Now some of those same people who live in the town of James Island believe their government is poised to sacrifice one of the things that makes their town special: trees.

Big trees of a variety of species. Trees that distinguish James Island as a green, appealing suburban destination.

At issue is a revision of the town plan to be considered by Town Council on June 20.

Planners are recommending no change in the tree ordinance — only trees at least 24 inches in diameter at breast height (DBH) are protected.

Many residents reasonably want it more in line with other municipalities: Charleston and North Charleston don’t allow trees eight inches DBH or larger to be removed. Mount Pleasant protects almost all trees 16 inches DBH or larger.

Leonard Blank, James Island town councilman, thinks these residents are rushing things. He plans a workshop in the fall with an arborist and other specialists to advise council on an appropriate ordinance. If changed now to 18 inches DBH or less, and revised again after the workshop, people will be confused.

At this point, what is confusing is why the planning commission didn’t get that kind of advice while making its recommendations. But since it didn’t, any decision is going to be somewhat arbitrary.

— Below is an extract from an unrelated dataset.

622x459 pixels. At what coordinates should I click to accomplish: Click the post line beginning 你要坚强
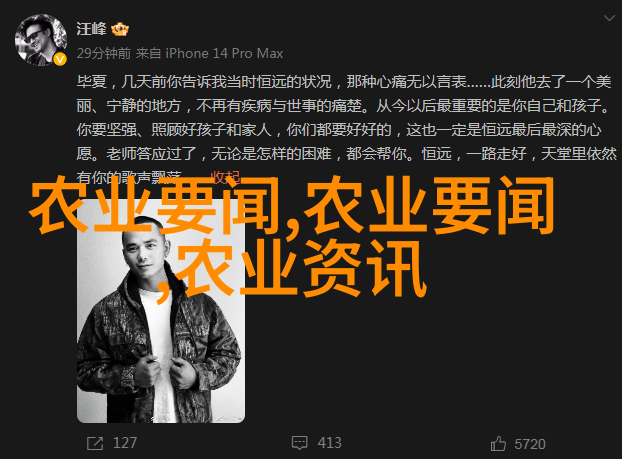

Logically, it is likely arborists will advise James Island that 24 inches DBH is not a high enough standard. And it seems prudent to make the adjustment now when the opportunity is presented. Who knows how many trees might be protected in the months before the workshop takes place?

It seems the fundamental difference of opinion has to do with development and annexations.

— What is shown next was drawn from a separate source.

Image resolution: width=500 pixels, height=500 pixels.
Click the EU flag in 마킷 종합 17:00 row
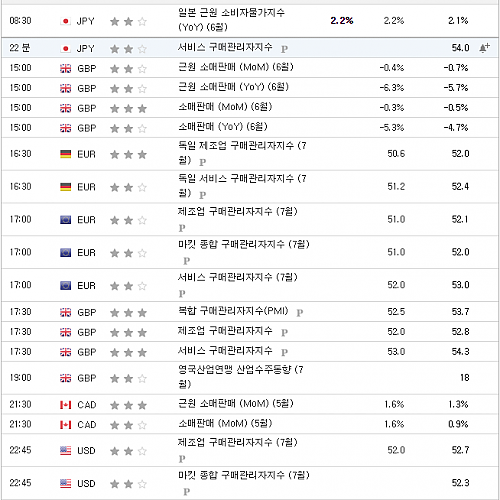point(66,253)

Planners voted on the side of keeping things easier for developers. Opponents believe that the trees provide their own attraction to sensitive development and the kind of growth that residents — current and prospective — support.

The fact is developers and residents regularly find ways to adhere to the laws in other municipalities, or they obtain special permission to remove protected trees and replace them on the lot or elsewhere.

Twenty-four inches DBH is a large tree, and chopping down trees of that size would change the character of the area significantly.

Is this the best way for James Island to make a decision?

No. The experts should have been consulted before the recommendations were made. But if council errs in favor of trees all it will have to do is reconsider the ordinance.

If it errs in favor of developers, there’s nothing it can do to bring back the large trees that its constituents value and that make James Island ... well, James Island.